The appointment of Rachel Treweek, Lord Bishop of Gloucester, to the red benches is nothing to celebrate. Don’t misunderstand – it’s great that the Church of England now allows women bishops, and some of the first female candidates appear to be excellent theologians and pastoral leaders.

But in every other respect, the enoblement of Rachel Treweek is just another case of the British theocracy doing what it always does – appointing clerics of the favoured national church to unelected positions of power and influence in the heart of our political system. Don’t expect us to cheer on this occasion just because the Lord Bishop in question is a woman. Our belief in equal rights and opportunities for women should not be so glib and superficial.

This is all rather like the great hurrah when the rules of royal succession were changed to remove the male bias so that Princess Charlotte cannot be leapfrogged in the order of succession if the Duke and Duchess of Cambridge have another baby boy. Everyone fell over themselves to praise this move as a great leap forward, with Nick Clegg declaring that “the act puts in place succession laws that are fit for the 21st century and for a modern constitutional monarchy”, while ignoring the fact that our hereditary monarchy – whatever its doubtless good points – is and will always be a glaring anachronism.

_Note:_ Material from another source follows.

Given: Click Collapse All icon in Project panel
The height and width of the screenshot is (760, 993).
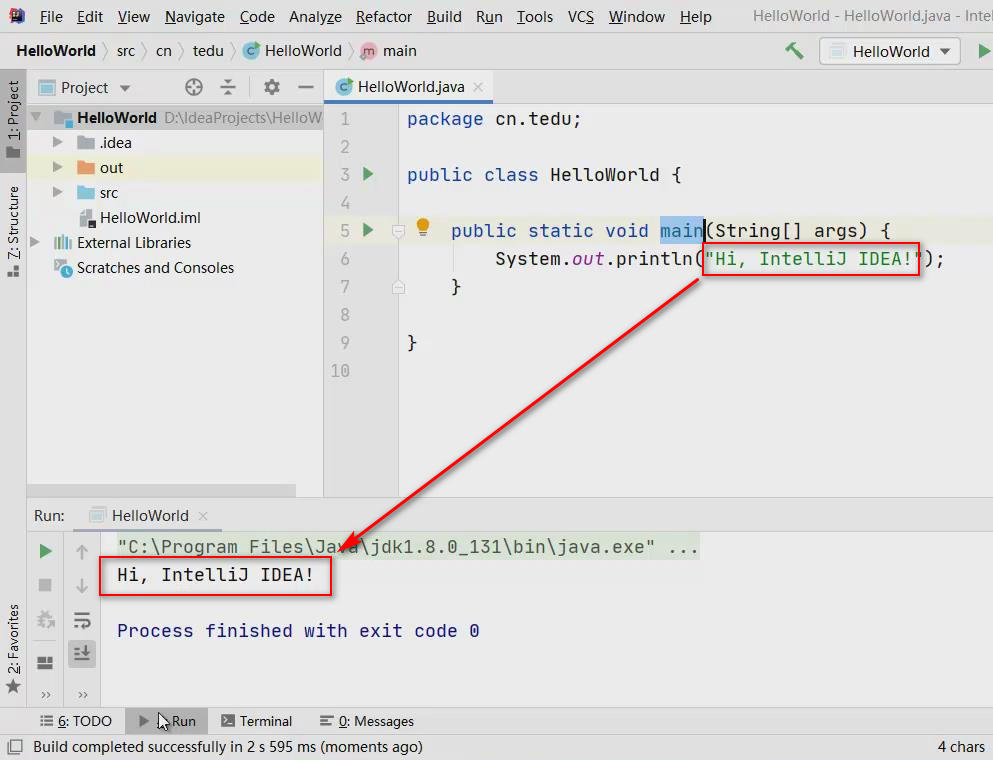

Unelected theocrats from the Church of England sitting in the House of Lords had no moral right to inveigh against the relaxation of Sunday trading laws last week, presuming to speak on behalf of millions of people whom they can’t even tempt through the doors of their churches on Sunday. And in the year 2015 they should have no constitutional right to do so either.

As this blog pointed out last year:

The British people, usually so quick to voice their distaste for money in politics and big donations from wealthy individuals, corporations or trades union, should ponder this simple fact: of all the business moguls, special interest groups and union barons jostling to influence British government policy in their favour, only one organisation is powerful enough to boast twenty-six loyal, paid representatives ready to do its bidding in the upper house of the British Parliament. Britain’s 100 biggest employers, ten largest unions and her wealthiest people combined do not have the lobbying and legislative clout of the Church of England, an organisation that commands a weekly attendance of just 1.8% of the UK’s population.

If any organisation boasting a weekly attendance of around 800,000 can claim a hefty slice of representation in our national legislature then this blog would argue that the Lords Spiritual should immediately give up their seats to the twenty Premier League football managers or their club owners, who can plausibly claim to speak for even more people when television viewership figures are added to physical match attendance, and who are already the custodians of our real “national religion”.

(I write all this as a Catholic Christian, but one who firmly believes that a Jeffersonian wall of separation should exist between matters temporal and spiritual, for the good of our politics and our religious communities).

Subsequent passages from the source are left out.